En primer lugar porque nos presenta, sin tapujos, la castigada unidad -pero unidad al fin- de España, gracias a la cual todo un sector puede poner en jaque el abastecimiento de las principales ciudades y dejar en ridículo la ideología nacionalista que las ha llegado a presentar como entidades autosuficientes.
Desde que las carreteras nacionales pasaron a ser autopistas, sustituyéndose la “N” por la “A”, y las referencias de topónimos se trastocaron con las cifras, hacía tiempo que no se veía en los telediarios un mapa de España en el que Madrid fuera el centro de una red de carreteras que todos los días son recorridas por miles de camiones hoy parados.

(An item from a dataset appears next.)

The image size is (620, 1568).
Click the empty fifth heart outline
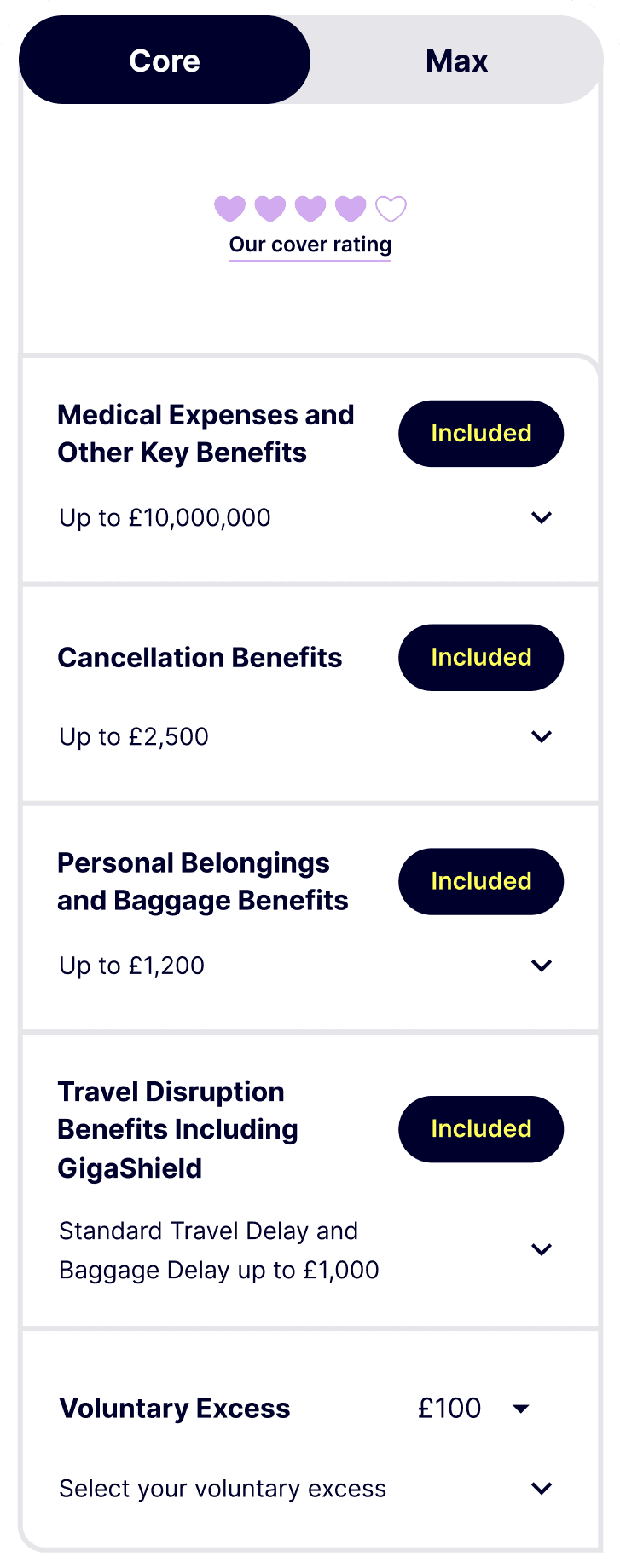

Pero es que, además, en segundo lugar, a través de un problema económico como es la subida de los carburantes, ahora ya en el contexto de una crisis de envergadura que afecta también a otros sectores -y, por cierto, negada sistemáticamente por el Gobierno-, este paro puede tener algo de ejemplarizante para otras situaciones, ya sí directamente políticas y ante las cuales nadie, o casi nadie, se ha plantado como lo hacen estos días las patronales del transporte. Nos referimos, como ejemplo especialmente indignante, a la marginación, si no directamente prohibición, de la lengua española en algunas Comunidades Autónomas, denunciado estos días no precisamente por los españoles, sino por una compañía aérea alemana. ¿Qué paro no debieran haber impuesto los maestros y profesores, por citar un sector profesional, a quienes se les niega el instrumento principal de su trabajo?
Por otra parte, el idealismo absoluto en el que está instalado el Gobierno, según el cual ejercer democráticamente el derecho a la huelga no debe afectar al resto de ciudadanos, apenas tiene manera de evitar que la realidad le lleve la contraria. Una huelga, precisamente, tiene esa condición para que las peticiones que se soliciten, ya sea prudente o imprudentemente, sean atendidas; afectar al resto de la población es su principal baza.
Los dos fallecimientos de los miembros de un piquete, uno en Granada y otro en Lisboa, hicieron visible si cabe que el conflicto no tiene nada que ver con ese derecho democrático garantizado por decreto que predica el formalismo de Alicia, sino con la presión que unos grupos sociales ejercen sobre otros, a veces, de forma tan trágica.